Problem requirements
Can you format all the items below as a Markdown table with the columns Row and Line, numbering each row and leaving out blank lines?

Entries shown
————
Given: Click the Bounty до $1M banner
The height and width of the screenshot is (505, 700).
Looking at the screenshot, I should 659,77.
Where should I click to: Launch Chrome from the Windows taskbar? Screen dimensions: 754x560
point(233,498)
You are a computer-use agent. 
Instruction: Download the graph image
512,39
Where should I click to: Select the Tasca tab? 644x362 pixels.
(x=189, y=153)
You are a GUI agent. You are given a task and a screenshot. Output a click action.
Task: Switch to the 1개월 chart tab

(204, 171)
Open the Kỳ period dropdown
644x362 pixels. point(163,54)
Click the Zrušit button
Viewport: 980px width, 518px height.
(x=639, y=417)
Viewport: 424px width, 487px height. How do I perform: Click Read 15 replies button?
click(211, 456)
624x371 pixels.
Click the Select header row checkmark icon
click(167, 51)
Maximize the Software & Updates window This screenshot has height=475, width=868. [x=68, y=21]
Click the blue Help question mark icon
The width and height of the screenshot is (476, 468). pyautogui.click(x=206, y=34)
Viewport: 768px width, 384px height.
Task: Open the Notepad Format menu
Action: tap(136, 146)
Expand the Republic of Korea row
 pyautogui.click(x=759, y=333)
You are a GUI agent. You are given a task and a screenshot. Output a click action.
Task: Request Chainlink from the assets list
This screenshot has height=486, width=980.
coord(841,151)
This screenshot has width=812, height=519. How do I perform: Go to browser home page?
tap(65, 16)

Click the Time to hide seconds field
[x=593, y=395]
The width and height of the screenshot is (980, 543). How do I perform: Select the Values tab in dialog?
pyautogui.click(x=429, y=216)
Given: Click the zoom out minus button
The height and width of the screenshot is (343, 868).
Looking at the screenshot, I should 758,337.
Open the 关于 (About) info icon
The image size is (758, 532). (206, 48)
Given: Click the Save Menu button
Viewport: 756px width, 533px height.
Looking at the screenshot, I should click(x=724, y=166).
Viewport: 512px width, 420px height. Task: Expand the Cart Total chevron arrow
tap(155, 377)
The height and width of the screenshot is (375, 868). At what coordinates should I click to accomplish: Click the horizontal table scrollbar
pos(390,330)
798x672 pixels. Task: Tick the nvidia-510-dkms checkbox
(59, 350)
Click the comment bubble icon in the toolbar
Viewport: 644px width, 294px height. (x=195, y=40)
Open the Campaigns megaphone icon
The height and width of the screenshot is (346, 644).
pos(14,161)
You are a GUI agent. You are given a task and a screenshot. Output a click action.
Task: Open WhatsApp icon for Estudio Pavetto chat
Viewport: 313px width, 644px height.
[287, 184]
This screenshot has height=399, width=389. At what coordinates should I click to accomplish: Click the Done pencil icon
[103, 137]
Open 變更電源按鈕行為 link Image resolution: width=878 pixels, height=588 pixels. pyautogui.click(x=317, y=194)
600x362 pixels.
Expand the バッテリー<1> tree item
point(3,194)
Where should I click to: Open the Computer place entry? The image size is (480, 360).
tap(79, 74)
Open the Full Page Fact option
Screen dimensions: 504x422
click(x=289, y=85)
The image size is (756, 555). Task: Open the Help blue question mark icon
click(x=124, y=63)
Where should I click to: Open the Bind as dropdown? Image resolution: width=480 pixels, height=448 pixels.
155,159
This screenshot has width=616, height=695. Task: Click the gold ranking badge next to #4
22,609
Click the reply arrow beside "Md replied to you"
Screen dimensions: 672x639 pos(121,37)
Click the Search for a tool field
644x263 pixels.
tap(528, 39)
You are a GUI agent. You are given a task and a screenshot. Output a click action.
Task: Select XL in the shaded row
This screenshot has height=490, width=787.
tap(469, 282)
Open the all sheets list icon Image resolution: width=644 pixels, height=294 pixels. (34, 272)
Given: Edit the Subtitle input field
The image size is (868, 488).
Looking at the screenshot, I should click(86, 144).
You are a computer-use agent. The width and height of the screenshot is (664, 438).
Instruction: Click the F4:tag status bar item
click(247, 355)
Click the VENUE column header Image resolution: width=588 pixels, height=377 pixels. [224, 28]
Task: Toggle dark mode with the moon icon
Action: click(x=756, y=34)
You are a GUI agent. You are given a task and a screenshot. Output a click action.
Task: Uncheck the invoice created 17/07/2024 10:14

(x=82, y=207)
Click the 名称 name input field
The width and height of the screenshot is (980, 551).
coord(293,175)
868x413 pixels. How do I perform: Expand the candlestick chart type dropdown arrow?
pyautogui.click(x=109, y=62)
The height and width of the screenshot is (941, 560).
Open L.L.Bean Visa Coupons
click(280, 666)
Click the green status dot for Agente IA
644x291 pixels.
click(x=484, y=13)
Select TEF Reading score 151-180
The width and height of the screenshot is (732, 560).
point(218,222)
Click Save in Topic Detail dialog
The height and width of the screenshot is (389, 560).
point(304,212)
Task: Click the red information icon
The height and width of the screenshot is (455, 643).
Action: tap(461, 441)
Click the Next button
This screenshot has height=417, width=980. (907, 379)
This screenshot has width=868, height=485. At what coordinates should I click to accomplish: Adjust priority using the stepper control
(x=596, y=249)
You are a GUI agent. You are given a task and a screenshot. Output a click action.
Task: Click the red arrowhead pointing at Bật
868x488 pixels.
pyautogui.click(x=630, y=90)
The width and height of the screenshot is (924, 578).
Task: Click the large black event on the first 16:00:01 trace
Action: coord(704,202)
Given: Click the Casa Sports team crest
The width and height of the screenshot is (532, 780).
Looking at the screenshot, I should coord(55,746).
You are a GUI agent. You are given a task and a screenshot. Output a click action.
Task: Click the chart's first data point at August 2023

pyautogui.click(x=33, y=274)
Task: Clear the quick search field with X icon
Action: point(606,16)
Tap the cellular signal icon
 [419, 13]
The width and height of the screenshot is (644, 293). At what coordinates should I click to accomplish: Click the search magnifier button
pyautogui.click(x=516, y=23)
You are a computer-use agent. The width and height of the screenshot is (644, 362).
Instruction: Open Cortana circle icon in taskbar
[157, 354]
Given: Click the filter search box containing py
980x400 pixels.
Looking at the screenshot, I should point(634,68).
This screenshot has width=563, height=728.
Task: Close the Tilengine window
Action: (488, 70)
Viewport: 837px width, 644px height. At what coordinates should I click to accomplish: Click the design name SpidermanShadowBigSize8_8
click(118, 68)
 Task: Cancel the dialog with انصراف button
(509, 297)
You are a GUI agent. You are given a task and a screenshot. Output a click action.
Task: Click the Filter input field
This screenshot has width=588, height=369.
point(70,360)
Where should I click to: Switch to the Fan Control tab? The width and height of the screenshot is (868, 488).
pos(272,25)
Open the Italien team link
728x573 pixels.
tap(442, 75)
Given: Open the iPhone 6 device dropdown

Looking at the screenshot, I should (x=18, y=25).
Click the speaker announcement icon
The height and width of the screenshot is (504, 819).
————
Task output
| Row | Line |
|---|---|
| 1 | Given: Click the Bounty до $1M banner |
| 2 | The height and width of the screenshot is (505, 700). |
| 3 | Looking at the screenshot, I should 659,77. |
| 4 | Where should I click to: Launch Chrome from the Windows taskbar? Screen dimensions: 754x560 |
| 5 | point(233,498) |
| 6 | You are a computer-use agent.  |
| 7 | Instruction: Download the graph image |
| 8 | 512,39 |
| 9 | Where should I click to: Select the Tasca tab? 644x362 pixels. |
| 10 | (x=189, y=153) |
| 11 | You are a GUI agent. You are given a task and a screenshot. Output a click action. |
| 12 | Task: Switch to the 1개월 chart tab |
| 13 | (204, 171) |
| 14 | Open the Kỳ period dropdown |
| 15 | 644x362 pixels. point(163,54) |
| 16 | Click the Zrušit button |
| 17 | Viewport: 980px width, 518px height. |
| 18 | (x=639, y=417) |
| 19 | Viewport: 424px width, 487px height. How do I perform: Click Read 15 replies button? |
| 20 | click(211, 456) |
| 21 | 624x371 pixels. |
| 22 | Click the Select header row checkmark icon |
| 23 | click(167, 51) |
| 24 | Maximize the Software & Updates window This screenshot has height=475, width=868. [x=68, y=21] |
| 25 | Click the blue Help question mark icon |
| 26 | The width and height of the screenshot is (476, 468). pyautogui.click(x=206, y=34) |
| 27 | Viewport: 768px width, 384px height. |
| 28 | Task: Open the Notepad Format menu |
| 29 | Action: tap(136, 146) |
| 30 | Expand the Republic of Korea row |
| 31 |  pyautogui.click(x=759, y=333) |
| 32 | You are a GUI agent. You are given a task and a screenshot. Output a click action. |
| 33 | Task: Request Chainlink from the assets list |
| 34 | This screenshot has height=486, width=980. |
| 35 | coord(841,151) |
| 36 | This screenshot has width=812, height=519. How do I perform: Go to browser home page? |
| 37 | tap(65, 16) |
| 38 | Click the Time to hide seconds field |
| 39 | [x=593, y=395] |
| 40 | The width and height of the screenshot is (980, 543). How do I perform: Select the Values tab in dialog? |
| 41 | pyautogui.click(x=429, y=216) |
| 42 | Given: Click the zoom out minus button |
| 43 | The height and width of the screenshot is (343, 868). |
| 44 | Looking at the screenshot, I should 758,337. |
| 45 | Open the 关于 (About) info icon |
| 46 | The image size is (758, 532). (206, 48) |
| 47 | Given: Click the Save Menu button |
| 48 | Viewport: 756px width, 533px height. |
| 49 | Looking at the screenshot, I should click(x=724, y=166). |
| 50 | Viewport: 512px width, 420px height. Task: Expand the Cart Total chevron arrow |
| 51 | tap(155, 377) |
| 52 | The height and width of the screenshot is (375, 868). At what coordinates should I click to accomplish: Click the horizontal table scrollbar |
| 53 | pos(390,330) |
| 54 | 798x672 pixels. Task: Tick the nvidia-510-dkms checkbox |
| 55 | (59, 350) |
| 56 | Click the comment bubble icon in the toolbar |
| 57 | Viewport: 644px width, 294px height. (x=195, y=40) |
| 58 | Open the Campaigns megaphone icon |
| 59 | The height and width of the screenshot is (346, 644). |
| 60 | pos(14,161) |
| 61 | You are a GUI agent. You are given a task and a screenshot. Output a click action. |
| 62 | Task: Open WhatsApp icon for Estudio Pavetto chat |
| 63 | Viewport: 313px width, 644px height. |
| 64 | [287, 184] |
| 65 | This screenshot has height=399, width=389. At what coordinates should I click to accomplish: Click the Done pencil icon |
| 66 | [103, 137] |
| 67 | Open 變更電源按鈕行為 link Image resolution: width=878 pixels, height=588 pixels. pyautogui.click(x=317, y=194) |
| 68 | 600x362 pixels. |
| 69 | Expand the バッテリー<1> tree item |
| 70 | point(3,194) |
| 71 | Where should I click to: Open the Computer place entry? The image size is (480, 360). |
| 72 | tap(79, 74) |
| 73 | Open the Full Page Fact option |
| 74 | Screen dimensions: 504x422 |
| 75 | click(x=289, y=85) |
| 76 | The image size is (756, 555). Task: Open the Help blue question mark icon |
| 77 | click(x=124, y=63) |
| 78 | Where should I click to: Open the Bind as dropdown? Image resolution: width=480 pixels, height=448 pixels. |
| 79 | 155,159 |
| 80 | This screenshot has width=616, height=695. Task: Click the gold ranking badge next to #4 |
| 81 | 22,609 |
| 82 | Click the reply arrow beside "Md replied to you" |
| 83 | Screen dimensions: 672x639 pos(121,37) |
| 84 | Click the Search for a tool field |
| 85 | 644x263 pixels. |
| 86 | tap(528, 39) |
| 87 | You are a GUI agent. You are given a task and a screenshot. Output a click action. |
| 88 | Task: Select XL in the shaded row |
| 89 | This screenshot has height=490, width=787. |
| 90 | tap(469, 282) |
| 91 | Open the all sheets list icon Image resolution: width=644 pixels, height=294 pixels. (34, 272) |
| 92 | Given: Edit the Subtitle input field |
| 93 | The image size is (868, 488). |
| 94 | Looking at the screenshot, I should click(86, 144). |
| 95 | You are a computer-use agent. The width and height of the screenshot is (664, 438). |
| 96 | Instruction: Click the F4:tag status bar item |
| 97 | click(247, 355) |
| 98 | Click the VENUE column header Image resolution: width=588 pixels, height=377 pixels. [224, 28] |
| 99 | Task: Toggle dark mode with the moon icon |
| 100 | Action: click(x=756, y=34) |
| 101 | You are a GUI agent. You are given a task and a screenshot. Output a click action. |
| 102 | Task: Uncheck the invoice created 17/07/2024 10:14 |
| 103 | (x=82, y=207) |
| 104 | Click the 名称 name input field |
| 105 | The width and height of the screenshot is (980, 551). |
| 106 | coord(293,175) |
| 107 | 868x413 pixels. How do I perform: Expand the candlestick chart type dropdown arrow? |
| 108 | pyautogui.click(x=109, y=62) |
| 109 | The height and width of the screenshot is (941, 560). |
| 110 | Open L.L.Bean Visa Coupons |
| 111 | click(280, 666) |
| 112 | Click the green status dot for Agente IA |
| 113 | 644x291 pixels. |
| 114 | click(x=484, y=13) |
| 115 | Select TEF Reading score 151-180 |
| 116 | The width and height of the screenshot is (732, 560). |
| 117 | point(218,222) |
| 118 | Click Save in Topic Detail dialog |
| 119 | The height and width of the screenshot is (389, 560). |
| 120 | point(304,212) |
| 121 | Task: Click the red information icon |
| 122 | The height and width of the screenshot is (455, 643). |
| 123 | Action: tap(461, 441) |
| 124 | Click the Next button |
| 125 | This screenshot has height=417, width=980. (907, 379) |
| 126 | This screenshot has width=868, height=485. At what coordinates should I click to accomplish: Adjust priority using the stepper control |
| 127 | (x=596, y=249) |
| 128 | You are a GUI agent. You are given a task and a screenshot. Output a click action. |
| 129 | Task: Click the red arrowhead pointing at Bật |
| 130 | 868x488 pixels. |
| 131 | pyautogui.click(x=630, y=90) |
| 132 | The width and height of the screenshot is (924, 578). |
| 133 | Task: Click the large black event on the first 16:00:01 trace |
| 134 | Action: coord(704,202) |
| 135 | Given: Click the Casa Sports team crest |
| 136 | The width and height of the screenshot is (532, 780). |
| 137 | Looking at the screenshot, I should coord(55,746). |
| 138 | You are a GUI agent. You are given a task and a screenshot. Output a click action. |
| 139 | Task: Click the chart's first data point at August 2023 |
| 140 | pyautogui.click(x=33, y=274) |
| 141 | Task: Clear the quick search field with X icon |
| 142 | Action: point(606,16) |
| 143 | Tap the cellular signal icon |
| 144 |  [419, 13] |
| 145 | The width and height of the screenshot is (644, 293). At what coordinates should I click to accomplish: Click the search magnifier button |
| 146 | pyautogui.click(x=516, y=23) |
| 147 | You are a computer-use agent. The width and height of the screenshot is (644, 362). |
| 148 | Instruction: Open Cortana circle icon in taskbar |
| 149 | [157, 354] |
| 150 | Given: Click the filter search box containing py |
| 151 | 980x400 pixels. |
| 152 | Looking at the screenshot, I should point(634,68). |
| 153 | This screenshot has width=563, height=728. |
| 154 | Task: Close the Tilengine window |
| 155 | Action: (488, 70) |
| 156 | Viewport: 837px width, 644px height. At what coordinates should I click to accomplish: Click the design name SpidermanShadowBigSize8_8 |
| 157 | click(118, 68) |
| 158 |  Task: Cancel the dialog with انصراف button |
| 159 | (509, 297) |
| 160 | You are a GUI agent. You are given a task and a screenshot. Output a click action. |
| 161 | Task: Click the Filter input field |
| 162 | This screenshot has width=588, height=369. |
| 163 | point(70,360) |
| 164 | Where should I click to: Switch to the Fan Control tab? The width and height of the screenshot is (868, 488). |
| 165 | pos(272,25) |
| 166 | Open the Italien team link |
| 167 | 728x573 pixels. |
| 168 | tap(442, 75) |
| 169 | Given: Open the iPhone 6 device dropdown |
| 170 | Looking at the screenshot, I should (x=18, y=25). |
| 171 | Click the speaker announcement icon |
| 172 | The height and width of the screenshot is (504, 819). |